The next version of this may just invent a whole new CBOR encoder with only limited support for types. Or at least I'll change the API so a streaming array doesn't require an encoder be passed in.

indygreg edited the summary of this revision. (Show Details)Apr 13 2018, 5:31 PM
indygreg retitled this revision from cborutil: implement support for indefinite length CBOR types to cborutil: implement support for streaming encoding, bytestring decoding.
indygreg updated this revision to Diff 8152.

I ended up implementing my own CBOR encoder for a starting subset of types. Profiling the wire protocol server inspired me to do this.

I have a future wire protocol command that emits the fulltext data of every file in a revision. It was taking ~45s CPU to run. After plugging in the new generator based CBOR encoder, that drops to ~31s. All pure Python still too.

indygreg planned changes to this revision.Apr 13 2018, 8:13 PM

I'll probably give this one a little bit more love before I ask for review. We need to at least implement support encoding floats in order to support -Tcbor.

yuja added a comment.Apr 13 2018, 11:18 PM

FWIW, the more I'm looking at the CBOR code, the more I'm thinking
we will end up having to reinvent the full wheel.

Sounds reasonable to me.

We need to at least implement support encoding floats in order to
support -Tcbor.

If it's just for date tuple, I have a patch to get rid of floating-point timestamps
as our timestamps should be effectively ints.

In D3303#53422, @yuja wrote:

If it's just for date tuple, I have a patch to get rid of floating-point timestamps
as our timestamps should be effectively ints.
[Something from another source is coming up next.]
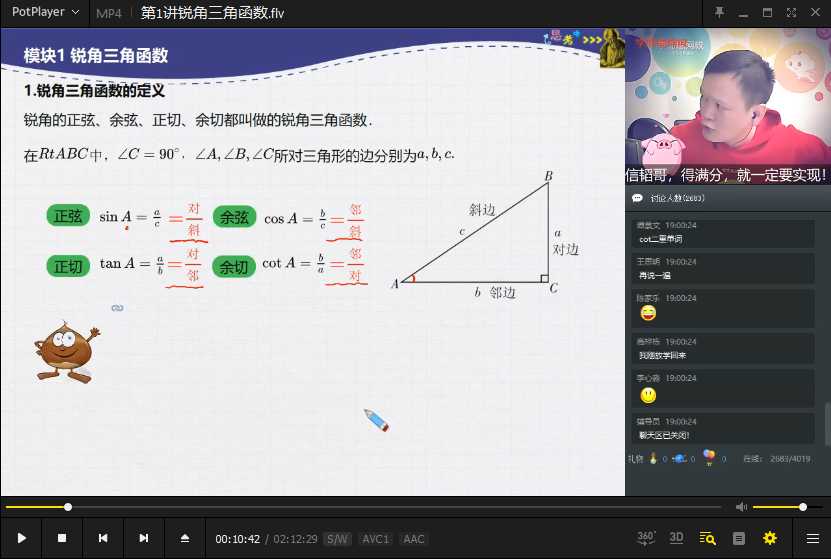
Task: Click the AVC1 video codec label
Action: pyautogui.click(x=375, y=539)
I believe that's the only place we use floats. Or at least the only place I saw it in test failures.

indygreg updated this revision to Diff 8301.Apr 14 2018, 8:21 PM
yuja added a comment.Apr 16 2018, 9:06 AM

Queued, thanks.

mercurial/utils/cborutil.py
207

Nit: We might have to support subtypes such as util.sortdict.

This revision was automatically updated to reflect the committed changes.